Gérer une classe dans laquelle les élèves sont en projet et, en prime, possèdent chacun un ordinateur branché en réseau amène son lot de difficultés. Parmi celles-ci, la gestion du bruit se retrouve haut placée parmi les situations qui peuvent faire hérisser les cheveux d'un enseignant. Trois facteurs majeurs sont susceptibles d'être à l'origine de bruits indésirables: la présence d'ordinateurs, la disposition physique de la classe et, bien sûr, l'approche par projet elle-même.

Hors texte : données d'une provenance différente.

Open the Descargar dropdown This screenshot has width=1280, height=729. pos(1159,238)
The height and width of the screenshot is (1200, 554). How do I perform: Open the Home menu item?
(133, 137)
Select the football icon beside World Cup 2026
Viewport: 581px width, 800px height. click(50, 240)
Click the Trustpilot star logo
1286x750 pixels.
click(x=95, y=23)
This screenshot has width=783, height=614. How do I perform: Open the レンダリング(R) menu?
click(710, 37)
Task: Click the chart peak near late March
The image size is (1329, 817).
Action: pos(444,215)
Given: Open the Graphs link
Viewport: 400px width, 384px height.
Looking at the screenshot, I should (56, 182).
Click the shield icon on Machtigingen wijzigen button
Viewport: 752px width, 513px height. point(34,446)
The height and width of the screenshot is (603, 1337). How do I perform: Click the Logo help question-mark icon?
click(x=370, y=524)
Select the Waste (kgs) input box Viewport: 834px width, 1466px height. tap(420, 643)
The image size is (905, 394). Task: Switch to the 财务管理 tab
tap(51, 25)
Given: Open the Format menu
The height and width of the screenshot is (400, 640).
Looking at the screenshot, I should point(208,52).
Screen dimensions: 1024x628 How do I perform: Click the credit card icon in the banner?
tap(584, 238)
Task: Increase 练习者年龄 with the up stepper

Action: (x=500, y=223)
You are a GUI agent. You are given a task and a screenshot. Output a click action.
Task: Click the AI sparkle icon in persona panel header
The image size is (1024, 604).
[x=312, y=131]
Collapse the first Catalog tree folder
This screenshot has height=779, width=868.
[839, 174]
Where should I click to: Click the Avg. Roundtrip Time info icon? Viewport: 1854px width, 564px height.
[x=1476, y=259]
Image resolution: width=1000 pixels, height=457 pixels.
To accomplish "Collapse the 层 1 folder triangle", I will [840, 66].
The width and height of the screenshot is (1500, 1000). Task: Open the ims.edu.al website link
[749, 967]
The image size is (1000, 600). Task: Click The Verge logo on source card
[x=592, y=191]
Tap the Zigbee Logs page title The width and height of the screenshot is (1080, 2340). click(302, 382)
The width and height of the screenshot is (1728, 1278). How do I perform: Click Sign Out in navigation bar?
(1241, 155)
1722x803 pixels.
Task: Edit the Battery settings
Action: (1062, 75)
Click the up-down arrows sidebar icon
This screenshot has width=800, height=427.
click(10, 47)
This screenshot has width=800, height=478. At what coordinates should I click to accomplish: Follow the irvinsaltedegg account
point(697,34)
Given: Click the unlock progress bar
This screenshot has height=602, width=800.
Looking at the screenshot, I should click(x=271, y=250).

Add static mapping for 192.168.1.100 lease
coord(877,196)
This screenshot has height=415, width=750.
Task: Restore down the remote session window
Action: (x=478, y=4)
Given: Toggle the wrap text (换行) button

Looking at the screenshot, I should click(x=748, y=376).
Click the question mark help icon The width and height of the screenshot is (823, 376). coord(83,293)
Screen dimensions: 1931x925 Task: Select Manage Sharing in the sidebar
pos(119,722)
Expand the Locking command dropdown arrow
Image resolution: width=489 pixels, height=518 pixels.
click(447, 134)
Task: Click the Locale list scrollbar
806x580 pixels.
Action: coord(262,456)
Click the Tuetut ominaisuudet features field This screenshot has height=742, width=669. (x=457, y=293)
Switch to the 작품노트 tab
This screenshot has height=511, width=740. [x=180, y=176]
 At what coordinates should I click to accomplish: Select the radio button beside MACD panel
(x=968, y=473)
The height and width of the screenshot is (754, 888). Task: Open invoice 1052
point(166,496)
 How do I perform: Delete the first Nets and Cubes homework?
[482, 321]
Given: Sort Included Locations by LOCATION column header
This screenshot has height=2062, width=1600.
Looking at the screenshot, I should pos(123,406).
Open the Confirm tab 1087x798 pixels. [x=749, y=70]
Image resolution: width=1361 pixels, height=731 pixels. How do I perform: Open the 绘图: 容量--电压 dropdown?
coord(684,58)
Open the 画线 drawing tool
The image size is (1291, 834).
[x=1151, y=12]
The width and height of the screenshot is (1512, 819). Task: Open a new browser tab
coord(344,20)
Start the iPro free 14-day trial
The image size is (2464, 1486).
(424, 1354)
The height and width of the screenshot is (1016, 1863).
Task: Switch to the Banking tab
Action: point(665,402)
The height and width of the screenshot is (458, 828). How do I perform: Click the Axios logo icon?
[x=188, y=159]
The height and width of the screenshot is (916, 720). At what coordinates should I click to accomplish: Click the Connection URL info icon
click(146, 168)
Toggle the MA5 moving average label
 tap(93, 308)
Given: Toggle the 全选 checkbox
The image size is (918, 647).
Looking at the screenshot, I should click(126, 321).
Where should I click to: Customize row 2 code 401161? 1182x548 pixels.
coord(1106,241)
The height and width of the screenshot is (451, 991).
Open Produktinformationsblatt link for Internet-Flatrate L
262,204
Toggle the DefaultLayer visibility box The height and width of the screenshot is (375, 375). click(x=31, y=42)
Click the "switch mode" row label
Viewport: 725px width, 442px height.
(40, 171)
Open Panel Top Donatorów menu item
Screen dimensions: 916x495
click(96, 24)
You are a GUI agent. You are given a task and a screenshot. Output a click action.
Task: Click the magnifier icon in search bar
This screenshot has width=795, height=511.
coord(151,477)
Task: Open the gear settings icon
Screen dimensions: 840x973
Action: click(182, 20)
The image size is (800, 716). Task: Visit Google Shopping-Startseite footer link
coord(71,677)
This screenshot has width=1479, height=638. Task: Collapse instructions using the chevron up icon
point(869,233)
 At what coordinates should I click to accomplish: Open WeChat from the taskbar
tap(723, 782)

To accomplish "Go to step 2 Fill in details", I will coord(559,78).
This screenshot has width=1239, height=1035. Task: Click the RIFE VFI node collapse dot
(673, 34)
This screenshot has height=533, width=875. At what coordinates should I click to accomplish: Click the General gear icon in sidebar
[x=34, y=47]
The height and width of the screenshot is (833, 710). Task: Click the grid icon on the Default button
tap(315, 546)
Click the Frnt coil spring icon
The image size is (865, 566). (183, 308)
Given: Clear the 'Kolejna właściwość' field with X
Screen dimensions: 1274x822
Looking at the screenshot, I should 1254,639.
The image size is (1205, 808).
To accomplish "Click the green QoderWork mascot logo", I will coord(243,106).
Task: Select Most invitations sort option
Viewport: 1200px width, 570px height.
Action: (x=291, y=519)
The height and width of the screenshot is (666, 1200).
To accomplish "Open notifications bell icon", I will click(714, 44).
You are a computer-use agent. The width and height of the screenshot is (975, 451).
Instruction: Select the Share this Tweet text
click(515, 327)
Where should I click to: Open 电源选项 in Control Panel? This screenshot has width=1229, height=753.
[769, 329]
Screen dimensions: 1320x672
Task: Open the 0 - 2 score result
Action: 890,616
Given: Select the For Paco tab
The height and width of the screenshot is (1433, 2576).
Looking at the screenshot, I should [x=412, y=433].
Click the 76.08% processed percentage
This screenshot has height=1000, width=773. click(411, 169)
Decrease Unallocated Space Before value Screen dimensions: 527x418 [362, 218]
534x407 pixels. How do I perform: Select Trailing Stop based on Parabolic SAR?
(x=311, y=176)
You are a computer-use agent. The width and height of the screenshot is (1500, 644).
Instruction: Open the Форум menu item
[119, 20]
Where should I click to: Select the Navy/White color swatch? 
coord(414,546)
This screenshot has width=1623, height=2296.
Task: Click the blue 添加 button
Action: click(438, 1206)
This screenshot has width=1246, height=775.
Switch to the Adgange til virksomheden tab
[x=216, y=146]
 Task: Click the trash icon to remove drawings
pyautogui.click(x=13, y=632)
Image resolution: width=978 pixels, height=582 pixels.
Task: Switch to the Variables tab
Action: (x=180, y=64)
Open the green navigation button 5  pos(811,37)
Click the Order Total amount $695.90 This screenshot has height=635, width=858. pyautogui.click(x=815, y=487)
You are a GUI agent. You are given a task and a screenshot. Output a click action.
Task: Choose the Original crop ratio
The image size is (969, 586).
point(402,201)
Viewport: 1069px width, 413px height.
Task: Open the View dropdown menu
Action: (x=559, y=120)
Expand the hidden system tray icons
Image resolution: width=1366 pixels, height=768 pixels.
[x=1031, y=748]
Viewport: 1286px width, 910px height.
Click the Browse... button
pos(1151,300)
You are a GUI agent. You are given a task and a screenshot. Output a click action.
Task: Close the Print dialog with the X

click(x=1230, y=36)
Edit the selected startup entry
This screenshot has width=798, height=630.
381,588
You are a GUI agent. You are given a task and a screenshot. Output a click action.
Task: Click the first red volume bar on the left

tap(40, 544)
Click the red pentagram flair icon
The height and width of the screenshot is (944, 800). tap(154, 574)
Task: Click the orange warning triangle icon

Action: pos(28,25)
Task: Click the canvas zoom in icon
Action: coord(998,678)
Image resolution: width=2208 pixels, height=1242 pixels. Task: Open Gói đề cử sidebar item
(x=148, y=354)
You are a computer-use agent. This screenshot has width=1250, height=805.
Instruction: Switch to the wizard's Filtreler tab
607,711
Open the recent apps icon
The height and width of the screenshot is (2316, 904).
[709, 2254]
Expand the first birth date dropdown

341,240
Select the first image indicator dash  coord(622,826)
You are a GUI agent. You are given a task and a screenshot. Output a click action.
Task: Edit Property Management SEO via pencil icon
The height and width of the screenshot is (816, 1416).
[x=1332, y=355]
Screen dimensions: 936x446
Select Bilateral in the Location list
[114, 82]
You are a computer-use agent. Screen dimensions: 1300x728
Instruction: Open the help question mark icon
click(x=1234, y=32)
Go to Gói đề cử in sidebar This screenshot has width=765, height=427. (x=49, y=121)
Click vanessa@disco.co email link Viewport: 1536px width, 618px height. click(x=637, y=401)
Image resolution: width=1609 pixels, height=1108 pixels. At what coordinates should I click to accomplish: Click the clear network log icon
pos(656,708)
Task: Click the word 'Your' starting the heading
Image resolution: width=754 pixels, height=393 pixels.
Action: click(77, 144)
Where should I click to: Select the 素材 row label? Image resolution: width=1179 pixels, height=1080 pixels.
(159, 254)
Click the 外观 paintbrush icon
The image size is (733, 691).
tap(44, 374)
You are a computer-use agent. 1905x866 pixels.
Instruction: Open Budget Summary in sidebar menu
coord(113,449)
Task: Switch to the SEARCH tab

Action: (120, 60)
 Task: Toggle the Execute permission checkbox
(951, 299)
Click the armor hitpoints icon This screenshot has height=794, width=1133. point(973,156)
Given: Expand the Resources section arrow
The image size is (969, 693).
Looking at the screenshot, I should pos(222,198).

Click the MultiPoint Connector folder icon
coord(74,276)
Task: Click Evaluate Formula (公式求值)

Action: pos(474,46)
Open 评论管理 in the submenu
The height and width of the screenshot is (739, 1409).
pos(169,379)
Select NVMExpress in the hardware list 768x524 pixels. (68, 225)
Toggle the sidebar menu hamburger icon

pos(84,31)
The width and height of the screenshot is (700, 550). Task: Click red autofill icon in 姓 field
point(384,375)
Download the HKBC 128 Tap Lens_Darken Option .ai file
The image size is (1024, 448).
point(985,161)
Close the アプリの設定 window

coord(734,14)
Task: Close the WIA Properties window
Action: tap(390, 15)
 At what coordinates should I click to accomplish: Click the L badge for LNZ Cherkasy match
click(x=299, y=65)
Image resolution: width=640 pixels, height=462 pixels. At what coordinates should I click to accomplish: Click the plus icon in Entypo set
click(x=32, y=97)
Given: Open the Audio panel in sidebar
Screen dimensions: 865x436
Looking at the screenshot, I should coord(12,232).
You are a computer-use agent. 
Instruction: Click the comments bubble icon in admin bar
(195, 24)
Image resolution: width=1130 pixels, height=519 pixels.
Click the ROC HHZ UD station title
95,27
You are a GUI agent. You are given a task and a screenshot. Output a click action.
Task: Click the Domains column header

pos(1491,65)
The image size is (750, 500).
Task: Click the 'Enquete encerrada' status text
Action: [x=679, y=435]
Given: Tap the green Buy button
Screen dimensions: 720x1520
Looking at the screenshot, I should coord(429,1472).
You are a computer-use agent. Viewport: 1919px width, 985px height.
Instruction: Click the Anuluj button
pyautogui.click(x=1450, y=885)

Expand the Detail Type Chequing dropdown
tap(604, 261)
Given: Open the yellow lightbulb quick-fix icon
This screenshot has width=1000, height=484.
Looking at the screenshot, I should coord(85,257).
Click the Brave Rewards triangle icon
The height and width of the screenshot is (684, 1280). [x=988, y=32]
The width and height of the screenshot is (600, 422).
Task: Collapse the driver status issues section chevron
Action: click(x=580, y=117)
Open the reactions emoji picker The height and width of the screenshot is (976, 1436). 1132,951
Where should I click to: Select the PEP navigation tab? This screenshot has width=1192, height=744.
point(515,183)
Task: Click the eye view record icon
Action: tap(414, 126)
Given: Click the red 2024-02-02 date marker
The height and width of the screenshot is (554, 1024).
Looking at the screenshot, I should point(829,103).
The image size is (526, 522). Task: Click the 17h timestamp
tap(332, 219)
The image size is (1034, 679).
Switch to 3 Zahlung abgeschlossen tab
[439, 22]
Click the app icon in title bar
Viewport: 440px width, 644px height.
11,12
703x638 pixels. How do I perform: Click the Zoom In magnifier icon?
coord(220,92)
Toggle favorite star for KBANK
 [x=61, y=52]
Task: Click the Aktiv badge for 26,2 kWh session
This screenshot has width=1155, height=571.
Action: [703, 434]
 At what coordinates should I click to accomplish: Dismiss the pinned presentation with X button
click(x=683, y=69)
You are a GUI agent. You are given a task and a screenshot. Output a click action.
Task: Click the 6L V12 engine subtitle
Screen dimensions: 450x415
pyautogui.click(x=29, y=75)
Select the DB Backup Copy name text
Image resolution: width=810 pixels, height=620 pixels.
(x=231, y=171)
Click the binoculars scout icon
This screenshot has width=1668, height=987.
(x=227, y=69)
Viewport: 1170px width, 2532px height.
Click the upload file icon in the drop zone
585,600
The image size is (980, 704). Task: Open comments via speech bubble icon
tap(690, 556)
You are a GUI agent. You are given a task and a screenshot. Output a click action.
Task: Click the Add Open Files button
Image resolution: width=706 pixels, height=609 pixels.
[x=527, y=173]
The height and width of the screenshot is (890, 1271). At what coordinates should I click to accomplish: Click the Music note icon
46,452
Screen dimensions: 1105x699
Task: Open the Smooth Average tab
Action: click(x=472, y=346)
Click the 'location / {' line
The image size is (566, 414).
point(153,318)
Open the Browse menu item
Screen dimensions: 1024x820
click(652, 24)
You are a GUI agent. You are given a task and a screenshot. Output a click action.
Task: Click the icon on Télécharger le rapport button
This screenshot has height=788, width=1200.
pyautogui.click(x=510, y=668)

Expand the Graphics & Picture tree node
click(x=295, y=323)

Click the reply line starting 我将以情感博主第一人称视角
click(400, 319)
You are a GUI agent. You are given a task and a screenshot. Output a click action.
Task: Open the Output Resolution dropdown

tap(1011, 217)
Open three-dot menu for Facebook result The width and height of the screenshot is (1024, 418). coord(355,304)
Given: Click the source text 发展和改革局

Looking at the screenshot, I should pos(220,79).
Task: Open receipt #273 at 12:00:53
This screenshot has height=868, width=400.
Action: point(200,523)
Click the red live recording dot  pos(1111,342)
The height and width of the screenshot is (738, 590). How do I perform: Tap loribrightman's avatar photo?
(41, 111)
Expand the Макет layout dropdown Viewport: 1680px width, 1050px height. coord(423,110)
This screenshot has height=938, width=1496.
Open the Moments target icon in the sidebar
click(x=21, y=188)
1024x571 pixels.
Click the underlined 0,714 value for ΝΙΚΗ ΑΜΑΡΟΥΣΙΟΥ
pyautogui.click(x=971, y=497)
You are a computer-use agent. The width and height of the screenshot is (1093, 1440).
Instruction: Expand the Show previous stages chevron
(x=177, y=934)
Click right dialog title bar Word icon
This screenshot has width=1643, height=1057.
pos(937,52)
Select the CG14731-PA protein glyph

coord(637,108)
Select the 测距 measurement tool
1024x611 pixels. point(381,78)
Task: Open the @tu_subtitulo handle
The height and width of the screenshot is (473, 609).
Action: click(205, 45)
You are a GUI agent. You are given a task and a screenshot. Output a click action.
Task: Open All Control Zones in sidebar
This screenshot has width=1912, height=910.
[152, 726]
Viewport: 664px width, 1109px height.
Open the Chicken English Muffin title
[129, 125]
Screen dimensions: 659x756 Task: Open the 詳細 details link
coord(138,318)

Dès les premiers instants où l'on met les pieds dans une telle classe, l'omniprésence des ordinateurs saute aux yeux…mais aussi aux oreilles ! C'est qu'il faut bien comprendre que ces petites boîtes grises ne sont pas silencieuses. En plus de posséder un lecteur de disque compact, l'ordinateur donne accès à de multiples sources sonores. Le bruit provenant de ceux-ci, bien qu'il soit des plus agaçants, est le plus facile à contrôler. C'est pourquoi, il n'est pas essentiel d'insister trop sur la question. En effet, les cas où l'utilisation des capacités sonores de l'ordinateur sont nécessaires à la réalisation d'une activité pédagogique sont plutôt rares. De plus, il est assez facile pour l'enseignant d'imposer ses règles, qui peuvent très bien en être l'interdiction complète. Bien sûr, lorsque les ordinateurs appartiennent aux élèves, il est plus délicat d'empêcher ceux-ci de posséder des éléments sonores (voir le texte se rapportant à la problématique de la propriété privée du portable), ce qui n'empêche cependant pas de leur interdire de les utiliser en classe. Il peut par contre être plus difficile d'éviter le bruit issu des différents périphériques de l'ordinateur, tels les numériseurs ou les imprimantes. Encore là, le contrôle peut se faire en déterminant des moments d'utilisation précis durant la période.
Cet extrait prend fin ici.